** EXERCISE BRIEF **
Please report each line in the material below that includes "Given".
═════ INFORMATION SUPPLIED ═════
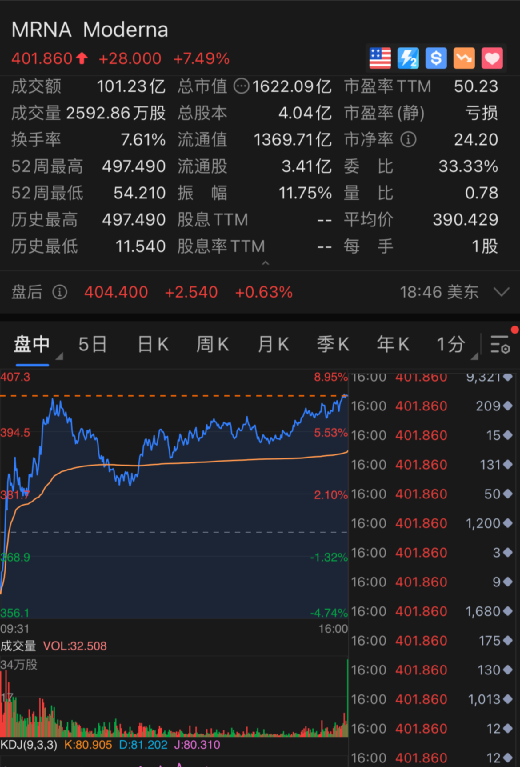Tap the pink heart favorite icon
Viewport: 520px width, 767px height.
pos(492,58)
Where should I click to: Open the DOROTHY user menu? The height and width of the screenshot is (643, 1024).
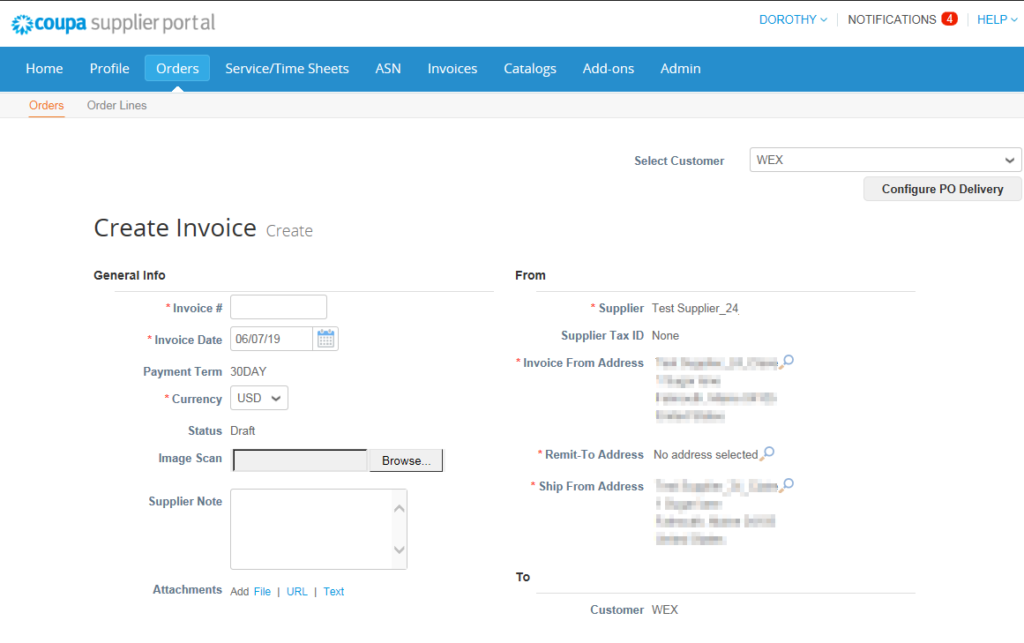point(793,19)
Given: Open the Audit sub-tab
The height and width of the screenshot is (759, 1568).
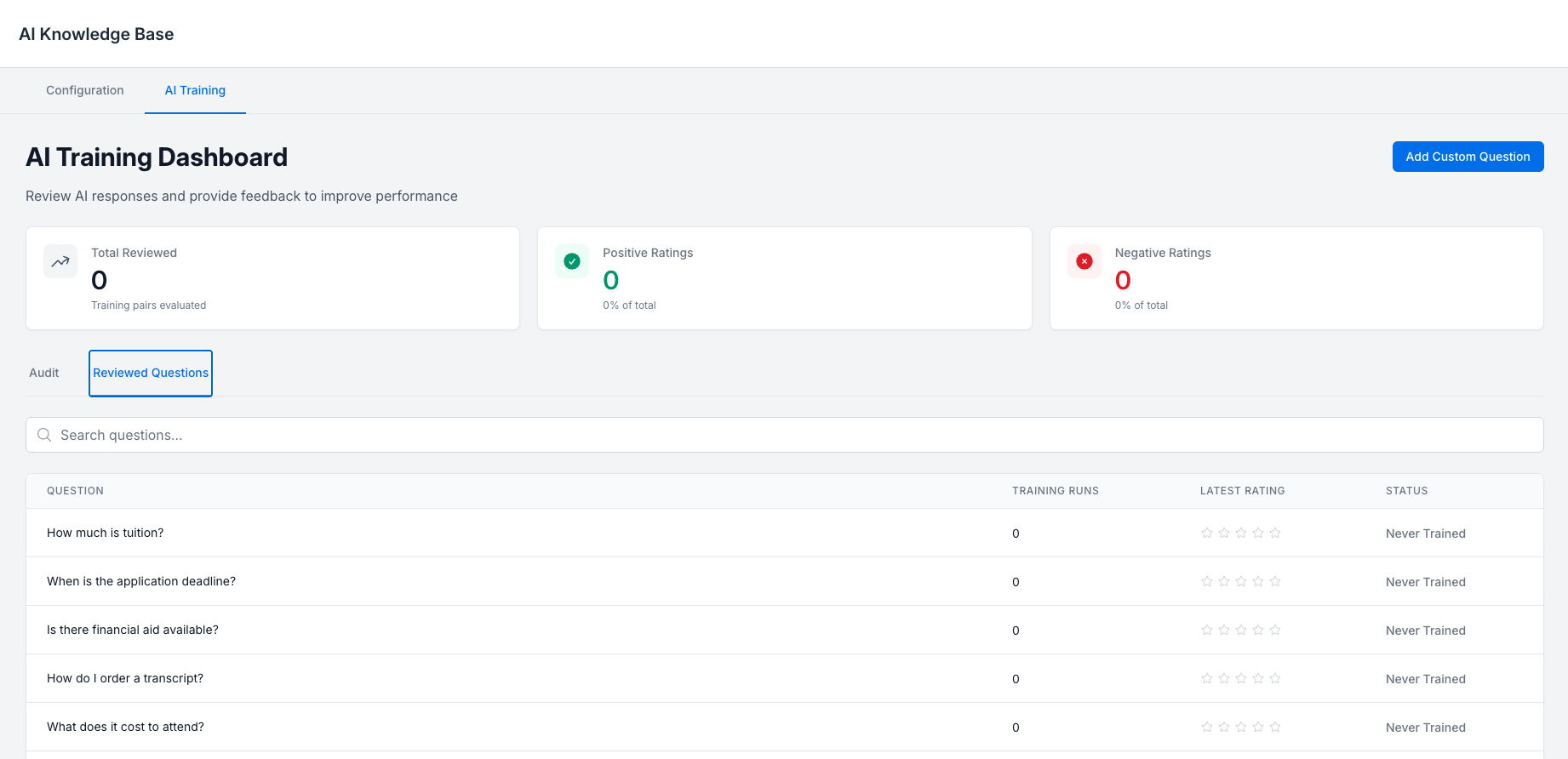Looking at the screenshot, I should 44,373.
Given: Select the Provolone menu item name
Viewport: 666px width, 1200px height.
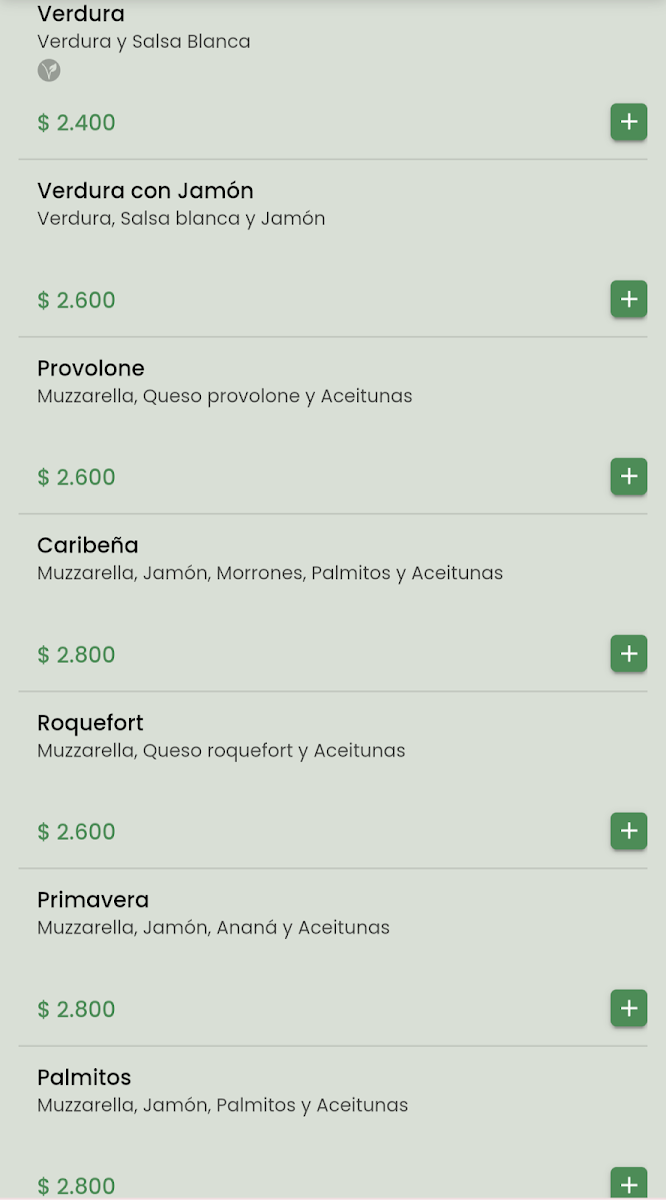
═════
** OUTPUT BELOW **
Given: Open the Audit sub-tab
Given: Select the Provolone menu item name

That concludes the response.